What lines of the data below hold the string "Nova"? Copy each one.

(Task material)

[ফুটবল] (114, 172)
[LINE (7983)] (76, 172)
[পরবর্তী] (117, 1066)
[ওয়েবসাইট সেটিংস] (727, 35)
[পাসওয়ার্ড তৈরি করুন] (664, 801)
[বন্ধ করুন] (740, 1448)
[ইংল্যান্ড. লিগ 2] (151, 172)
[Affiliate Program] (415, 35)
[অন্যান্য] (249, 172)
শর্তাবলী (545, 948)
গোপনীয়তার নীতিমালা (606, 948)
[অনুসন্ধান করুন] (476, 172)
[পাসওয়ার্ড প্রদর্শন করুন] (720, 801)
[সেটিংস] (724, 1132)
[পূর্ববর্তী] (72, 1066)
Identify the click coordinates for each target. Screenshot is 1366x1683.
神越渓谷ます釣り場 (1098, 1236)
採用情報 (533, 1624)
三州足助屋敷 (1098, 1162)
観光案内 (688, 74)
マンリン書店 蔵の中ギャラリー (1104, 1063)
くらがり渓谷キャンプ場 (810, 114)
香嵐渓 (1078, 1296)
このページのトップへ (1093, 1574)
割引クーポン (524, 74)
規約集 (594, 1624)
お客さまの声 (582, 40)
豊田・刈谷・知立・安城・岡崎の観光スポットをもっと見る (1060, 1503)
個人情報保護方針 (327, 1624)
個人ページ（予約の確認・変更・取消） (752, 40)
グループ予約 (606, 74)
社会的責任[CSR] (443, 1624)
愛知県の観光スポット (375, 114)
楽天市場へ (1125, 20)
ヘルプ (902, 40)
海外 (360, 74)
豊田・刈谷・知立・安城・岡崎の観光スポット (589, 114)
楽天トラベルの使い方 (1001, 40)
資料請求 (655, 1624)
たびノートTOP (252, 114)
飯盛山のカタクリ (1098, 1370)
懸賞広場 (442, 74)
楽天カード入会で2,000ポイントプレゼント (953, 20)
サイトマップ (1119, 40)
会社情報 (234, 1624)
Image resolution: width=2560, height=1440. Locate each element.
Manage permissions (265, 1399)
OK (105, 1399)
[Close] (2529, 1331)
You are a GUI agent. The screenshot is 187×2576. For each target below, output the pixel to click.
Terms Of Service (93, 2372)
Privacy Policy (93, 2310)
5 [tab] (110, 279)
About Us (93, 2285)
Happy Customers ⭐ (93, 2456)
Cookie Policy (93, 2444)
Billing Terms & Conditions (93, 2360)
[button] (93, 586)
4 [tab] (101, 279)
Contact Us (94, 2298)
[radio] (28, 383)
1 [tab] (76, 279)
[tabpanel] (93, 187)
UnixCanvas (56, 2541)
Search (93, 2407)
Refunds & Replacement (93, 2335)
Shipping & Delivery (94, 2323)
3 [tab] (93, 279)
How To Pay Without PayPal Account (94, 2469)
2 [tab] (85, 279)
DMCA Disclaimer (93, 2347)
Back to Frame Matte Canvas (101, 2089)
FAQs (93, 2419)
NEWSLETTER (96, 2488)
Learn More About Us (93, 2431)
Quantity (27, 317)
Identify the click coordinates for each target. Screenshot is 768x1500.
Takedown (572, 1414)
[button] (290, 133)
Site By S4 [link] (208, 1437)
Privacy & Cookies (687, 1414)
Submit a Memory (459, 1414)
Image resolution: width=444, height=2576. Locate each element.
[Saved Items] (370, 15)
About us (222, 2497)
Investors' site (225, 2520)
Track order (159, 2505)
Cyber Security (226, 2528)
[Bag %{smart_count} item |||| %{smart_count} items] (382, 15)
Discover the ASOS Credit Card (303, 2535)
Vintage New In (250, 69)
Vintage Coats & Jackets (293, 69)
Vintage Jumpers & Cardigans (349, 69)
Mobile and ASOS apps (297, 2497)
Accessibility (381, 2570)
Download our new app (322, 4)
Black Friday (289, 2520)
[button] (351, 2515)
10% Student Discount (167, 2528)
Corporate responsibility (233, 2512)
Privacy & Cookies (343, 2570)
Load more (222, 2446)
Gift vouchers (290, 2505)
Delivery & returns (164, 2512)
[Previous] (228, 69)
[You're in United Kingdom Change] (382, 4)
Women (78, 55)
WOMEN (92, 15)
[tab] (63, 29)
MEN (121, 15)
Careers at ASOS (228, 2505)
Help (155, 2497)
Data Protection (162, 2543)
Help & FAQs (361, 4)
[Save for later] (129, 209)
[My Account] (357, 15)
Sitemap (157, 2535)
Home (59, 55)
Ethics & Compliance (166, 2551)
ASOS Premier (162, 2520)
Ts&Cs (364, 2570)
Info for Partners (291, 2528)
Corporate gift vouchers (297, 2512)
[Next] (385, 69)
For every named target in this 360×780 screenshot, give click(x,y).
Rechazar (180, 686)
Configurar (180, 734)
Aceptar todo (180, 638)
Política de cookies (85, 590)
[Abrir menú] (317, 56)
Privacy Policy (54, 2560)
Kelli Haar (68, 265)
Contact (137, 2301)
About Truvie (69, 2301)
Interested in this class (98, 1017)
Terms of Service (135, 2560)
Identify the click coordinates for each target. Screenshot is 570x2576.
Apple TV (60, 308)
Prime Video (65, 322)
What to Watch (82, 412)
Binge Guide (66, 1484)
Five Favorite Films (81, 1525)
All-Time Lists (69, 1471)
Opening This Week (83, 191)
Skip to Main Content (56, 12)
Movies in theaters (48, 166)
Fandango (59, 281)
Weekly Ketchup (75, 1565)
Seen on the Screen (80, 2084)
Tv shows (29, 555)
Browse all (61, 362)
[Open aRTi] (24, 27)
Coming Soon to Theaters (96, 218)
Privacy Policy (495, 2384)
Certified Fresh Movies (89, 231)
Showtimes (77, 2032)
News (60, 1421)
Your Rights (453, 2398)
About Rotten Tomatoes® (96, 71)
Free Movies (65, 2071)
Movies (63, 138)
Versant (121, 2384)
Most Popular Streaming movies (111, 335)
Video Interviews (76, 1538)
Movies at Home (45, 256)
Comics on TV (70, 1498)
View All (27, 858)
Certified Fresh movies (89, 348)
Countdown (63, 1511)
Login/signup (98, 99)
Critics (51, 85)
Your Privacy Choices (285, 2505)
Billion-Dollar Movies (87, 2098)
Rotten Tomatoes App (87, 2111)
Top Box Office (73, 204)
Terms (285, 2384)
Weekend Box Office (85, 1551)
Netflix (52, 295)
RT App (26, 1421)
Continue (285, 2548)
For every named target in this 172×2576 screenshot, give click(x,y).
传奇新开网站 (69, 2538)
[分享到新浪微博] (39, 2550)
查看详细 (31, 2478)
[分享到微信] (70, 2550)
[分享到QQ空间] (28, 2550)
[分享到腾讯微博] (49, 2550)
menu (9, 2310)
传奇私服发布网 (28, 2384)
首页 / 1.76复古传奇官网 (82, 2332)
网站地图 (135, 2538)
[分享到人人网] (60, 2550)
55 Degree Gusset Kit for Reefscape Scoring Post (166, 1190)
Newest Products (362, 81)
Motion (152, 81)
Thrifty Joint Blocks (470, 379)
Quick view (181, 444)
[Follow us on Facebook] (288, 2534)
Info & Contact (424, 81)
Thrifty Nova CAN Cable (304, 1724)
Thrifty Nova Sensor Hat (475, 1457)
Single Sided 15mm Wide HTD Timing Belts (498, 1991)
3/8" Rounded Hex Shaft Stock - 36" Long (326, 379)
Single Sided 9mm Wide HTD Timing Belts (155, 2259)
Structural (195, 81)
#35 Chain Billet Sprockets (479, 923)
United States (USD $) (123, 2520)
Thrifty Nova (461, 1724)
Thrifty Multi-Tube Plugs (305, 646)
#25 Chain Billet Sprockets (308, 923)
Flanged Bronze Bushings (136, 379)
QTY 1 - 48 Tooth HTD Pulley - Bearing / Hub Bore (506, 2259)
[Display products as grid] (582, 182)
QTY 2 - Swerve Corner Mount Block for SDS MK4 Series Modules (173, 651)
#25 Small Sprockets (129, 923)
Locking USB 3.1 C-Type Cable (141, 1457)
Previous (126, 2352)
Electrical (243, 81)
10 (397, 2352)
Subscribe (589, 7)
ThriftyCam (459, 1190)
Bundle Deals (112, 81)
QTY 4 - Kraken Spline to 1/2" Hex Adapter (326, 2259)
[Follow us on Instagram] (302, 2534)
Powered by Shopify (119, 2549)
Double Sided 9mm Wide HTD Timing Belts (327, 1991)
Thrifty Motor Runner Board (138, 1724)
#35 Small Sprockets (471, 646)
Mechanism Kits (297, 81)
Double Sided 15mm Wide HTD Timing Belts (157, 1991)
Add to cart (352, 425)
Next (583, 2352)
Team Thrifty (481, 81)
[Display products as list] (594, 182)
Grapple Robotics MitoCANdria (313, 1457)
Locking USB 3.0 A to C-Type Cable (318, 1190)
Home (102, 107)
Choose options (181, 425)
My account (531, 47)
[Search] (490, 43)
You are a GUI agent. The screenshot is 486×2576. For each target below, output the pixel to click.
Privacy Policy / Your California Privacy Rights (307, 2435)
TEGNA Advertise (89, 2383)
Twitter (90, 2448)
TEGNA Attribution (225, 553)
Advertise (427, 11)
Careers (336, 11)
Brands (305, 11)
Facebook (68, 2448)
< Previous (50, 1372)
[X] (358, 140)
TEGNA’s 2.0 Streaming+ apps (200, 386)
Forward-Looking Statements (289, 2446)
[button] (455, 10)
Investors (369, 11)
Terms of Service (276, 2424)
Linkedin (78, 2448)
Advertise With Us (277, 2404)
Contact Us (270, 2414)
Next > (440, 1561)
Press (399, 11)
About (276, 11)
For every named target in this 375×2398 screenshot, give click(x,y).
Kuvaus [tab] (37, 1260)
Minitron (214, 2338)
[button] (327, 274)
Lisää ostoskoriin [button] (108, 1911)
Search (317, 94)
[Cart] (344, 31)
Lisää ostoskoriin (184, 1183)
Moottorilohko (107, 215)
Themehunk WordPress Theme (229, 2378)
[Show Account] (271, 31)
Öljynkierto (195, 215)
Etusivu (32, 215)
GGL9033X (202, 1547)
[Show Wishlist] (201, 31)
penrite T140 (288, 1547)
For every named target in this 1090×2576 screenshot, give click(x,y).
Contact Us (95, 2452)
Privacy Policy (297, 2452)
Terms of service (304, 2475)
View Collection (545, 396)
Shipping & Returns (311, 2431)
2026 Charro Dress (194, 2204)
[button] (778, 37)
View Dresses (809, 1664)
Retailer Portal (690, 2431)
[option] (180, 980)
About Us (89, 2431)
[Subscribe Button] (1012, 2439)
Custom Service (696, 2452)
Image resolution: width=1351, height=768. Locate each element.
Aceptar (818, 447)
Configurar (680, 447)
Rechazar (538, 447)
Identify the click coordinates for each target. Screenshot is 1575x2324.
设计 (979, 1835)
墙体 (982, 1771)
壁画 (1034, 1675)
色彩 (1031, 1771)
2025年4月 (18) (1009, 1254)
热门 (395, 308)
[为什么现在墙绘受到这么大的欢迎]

(End Task material)

◆ **Response to this exercise**:
Thrifty Nova CAN Cable (304, 1724)
Thrifty Nova Sensor Hat (475, 1457)
Thrifty Nova (461, 1724)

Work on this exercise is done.